WHAT YOU NEED TO DO - Extract all lines from the data beneath that include the word "will".
Segment Open
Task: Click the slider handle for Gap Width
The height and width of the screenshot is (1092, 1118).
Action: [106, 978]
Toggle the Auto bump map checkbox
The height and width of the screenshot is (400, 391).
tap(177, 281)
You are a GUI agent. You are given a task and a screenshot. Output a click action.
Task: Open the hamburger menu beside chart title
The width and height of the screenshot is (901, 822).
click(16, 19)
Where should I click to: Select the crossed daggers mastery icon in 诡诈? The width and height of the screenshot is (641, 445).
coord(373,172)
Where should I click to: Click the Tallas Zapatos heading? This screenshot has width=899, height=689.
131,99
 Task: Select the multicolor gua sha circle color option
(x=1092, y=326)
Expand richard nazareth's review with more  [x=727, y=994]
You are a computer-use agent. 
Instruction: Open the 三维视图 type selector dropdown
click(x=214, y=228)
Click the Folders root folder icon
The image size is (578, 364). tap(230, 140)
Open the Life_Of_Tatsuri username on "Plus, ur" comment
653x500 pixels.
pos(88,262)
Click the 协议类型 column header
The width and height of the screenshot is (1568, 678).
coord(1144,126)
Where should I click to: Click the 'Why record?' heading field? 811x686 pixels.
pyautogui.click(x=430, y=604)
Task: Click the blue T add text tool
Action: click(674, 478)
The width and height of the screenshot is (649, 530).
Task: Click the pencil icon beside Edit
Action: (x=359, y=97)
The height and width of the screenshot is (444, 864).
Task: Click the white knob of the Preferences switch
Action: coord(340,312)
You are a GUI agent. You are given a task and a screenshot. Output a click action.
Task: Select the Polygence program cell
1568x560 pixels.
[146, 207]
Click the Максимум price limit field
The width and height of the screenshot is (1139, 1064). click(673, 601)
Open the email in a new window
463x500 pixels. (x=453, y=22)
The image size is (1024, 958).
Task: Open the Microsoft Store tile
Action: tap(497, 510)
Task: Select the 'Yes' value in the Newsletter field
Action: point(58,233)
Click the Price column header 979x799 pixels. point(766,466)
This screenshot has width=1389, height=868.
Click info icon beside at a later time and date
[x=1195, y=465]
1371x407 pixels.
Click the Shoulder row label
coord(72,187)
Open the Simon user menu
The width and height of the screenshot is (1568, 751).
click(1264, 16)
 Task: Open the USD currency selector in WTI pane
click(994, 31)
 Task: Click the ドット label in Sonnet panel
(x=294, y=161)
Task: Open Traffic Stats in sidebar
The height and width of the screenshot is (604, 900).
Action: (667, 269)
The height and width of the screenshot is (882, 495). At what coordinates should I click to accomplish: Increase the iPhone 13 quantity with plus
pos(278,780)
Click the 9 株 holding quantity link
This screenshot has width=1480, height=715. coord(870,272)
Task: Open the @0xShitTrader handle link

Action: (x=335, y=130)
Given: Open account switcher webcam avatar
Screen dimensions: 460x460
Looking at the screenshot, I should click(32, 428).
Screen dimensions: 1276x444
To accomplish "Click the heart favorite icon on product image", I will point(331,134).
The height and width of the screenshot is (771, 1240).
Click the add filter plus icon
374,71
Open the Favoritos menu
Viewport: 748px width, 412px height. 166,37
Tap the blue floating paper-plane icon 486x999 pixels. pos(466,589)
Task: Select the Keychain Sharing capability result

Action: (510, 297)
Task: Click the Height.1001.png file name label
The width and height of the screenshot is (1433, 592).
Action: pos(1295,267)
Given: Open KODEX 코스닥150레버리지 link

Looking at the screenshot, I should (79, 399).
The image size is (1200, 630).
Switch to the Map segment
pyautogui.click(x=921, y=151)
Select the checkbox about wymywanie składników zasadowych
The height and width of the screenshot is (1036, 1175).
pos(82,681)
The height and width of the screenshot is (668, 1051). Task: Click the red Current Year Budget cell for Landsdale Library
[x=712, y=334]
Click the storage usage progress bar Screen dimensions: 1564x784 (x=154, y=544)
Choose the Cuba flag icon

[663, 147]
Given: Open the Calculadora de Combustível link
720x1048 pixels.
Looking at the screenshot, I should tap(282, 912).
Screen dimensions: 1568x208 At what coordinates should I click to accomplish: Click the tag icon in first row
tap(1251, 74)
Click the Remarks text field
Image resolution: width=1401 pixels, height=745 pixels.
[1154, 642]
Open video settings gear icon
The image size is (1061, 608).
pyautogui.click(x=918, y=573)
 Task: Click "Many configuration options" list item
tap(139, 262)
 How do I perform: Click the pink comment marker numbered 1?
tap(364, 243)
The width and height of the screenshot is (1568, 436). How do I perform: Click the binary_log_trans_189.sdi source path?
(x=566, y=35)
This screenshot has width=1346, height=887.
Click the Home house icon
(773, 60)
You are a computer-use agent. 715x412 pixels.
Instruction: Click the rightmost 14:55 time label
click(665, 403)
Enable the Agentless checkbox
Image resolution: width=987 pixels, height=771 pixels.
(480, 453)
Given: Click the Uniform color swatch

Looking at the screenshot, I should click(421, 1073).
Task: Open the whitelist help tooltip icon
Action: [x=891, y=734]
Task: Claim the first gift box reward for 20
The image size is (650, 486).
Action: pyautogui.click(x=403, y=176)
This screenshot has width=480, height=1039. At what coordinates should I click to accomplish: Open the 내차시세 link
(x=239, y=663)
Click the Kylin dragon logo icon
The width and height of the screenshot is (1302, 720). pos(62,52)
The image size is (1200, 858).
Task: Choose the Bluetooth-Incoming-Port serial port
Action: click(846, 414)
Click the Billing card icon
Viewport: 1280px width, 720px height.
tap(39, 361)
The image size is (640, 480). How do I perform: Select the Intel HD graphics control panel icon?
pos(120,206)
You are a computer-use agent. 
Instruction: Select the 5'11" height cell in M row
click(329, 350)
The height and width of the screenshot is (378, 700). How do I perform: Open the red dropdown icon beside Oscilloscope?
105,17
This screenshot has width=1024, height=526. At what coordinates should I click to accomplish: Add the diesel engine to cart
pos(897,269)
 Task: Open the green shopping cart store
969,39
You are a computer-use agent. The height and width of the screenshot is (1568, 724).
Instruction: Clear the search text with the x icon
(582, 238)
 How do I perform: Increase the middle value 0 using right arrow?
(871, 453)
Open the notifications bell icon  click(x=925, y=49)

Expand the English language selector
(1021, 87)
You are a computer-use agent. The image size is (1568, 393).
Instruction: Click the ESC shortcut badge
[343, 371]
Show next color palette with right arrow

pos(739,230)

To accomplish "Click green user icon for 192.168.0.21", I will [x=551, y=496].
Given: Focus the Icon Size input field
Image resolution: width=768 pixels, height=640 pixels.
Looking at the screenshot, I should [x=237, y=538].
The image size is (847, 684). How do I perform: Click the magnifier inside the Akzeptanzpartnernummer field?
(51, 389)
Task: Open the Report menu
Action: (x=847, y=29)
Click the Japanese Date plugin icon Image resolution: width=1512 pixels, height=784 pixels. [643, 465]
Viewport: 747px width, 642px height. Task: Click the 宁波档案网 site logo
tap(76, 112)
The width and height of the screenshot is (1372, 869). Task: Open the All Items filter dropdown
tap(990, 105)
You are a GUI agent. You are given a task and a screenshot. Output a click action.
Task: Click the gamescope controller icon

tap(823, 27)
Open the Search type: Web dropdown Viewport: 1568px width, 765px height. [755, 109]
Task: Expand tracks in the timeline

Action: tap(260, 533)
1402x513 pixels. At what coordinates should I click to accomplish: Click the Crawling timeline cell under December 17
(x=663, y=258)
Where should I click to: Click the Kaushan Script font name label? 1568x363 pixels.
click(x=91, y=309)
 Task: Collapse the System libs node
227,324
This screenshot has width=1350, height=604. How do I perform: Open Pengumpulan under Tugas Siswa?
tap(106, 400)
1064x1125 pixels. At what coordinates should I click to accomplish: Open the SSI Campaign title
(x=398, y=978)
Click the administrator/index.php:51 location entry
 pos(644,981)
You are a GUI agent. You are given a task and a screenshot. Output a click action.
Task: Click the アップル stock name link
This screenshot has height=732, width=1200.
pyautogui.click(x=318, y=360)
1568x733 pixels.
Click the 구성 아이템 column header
Segment Closed
COMPLETED TASK -
To accomplish "Click the heart favorite icon on product image", I will point(331,134).
To accomplish "Click green user icon for 192.168.0.21", I will [x=551, y=496].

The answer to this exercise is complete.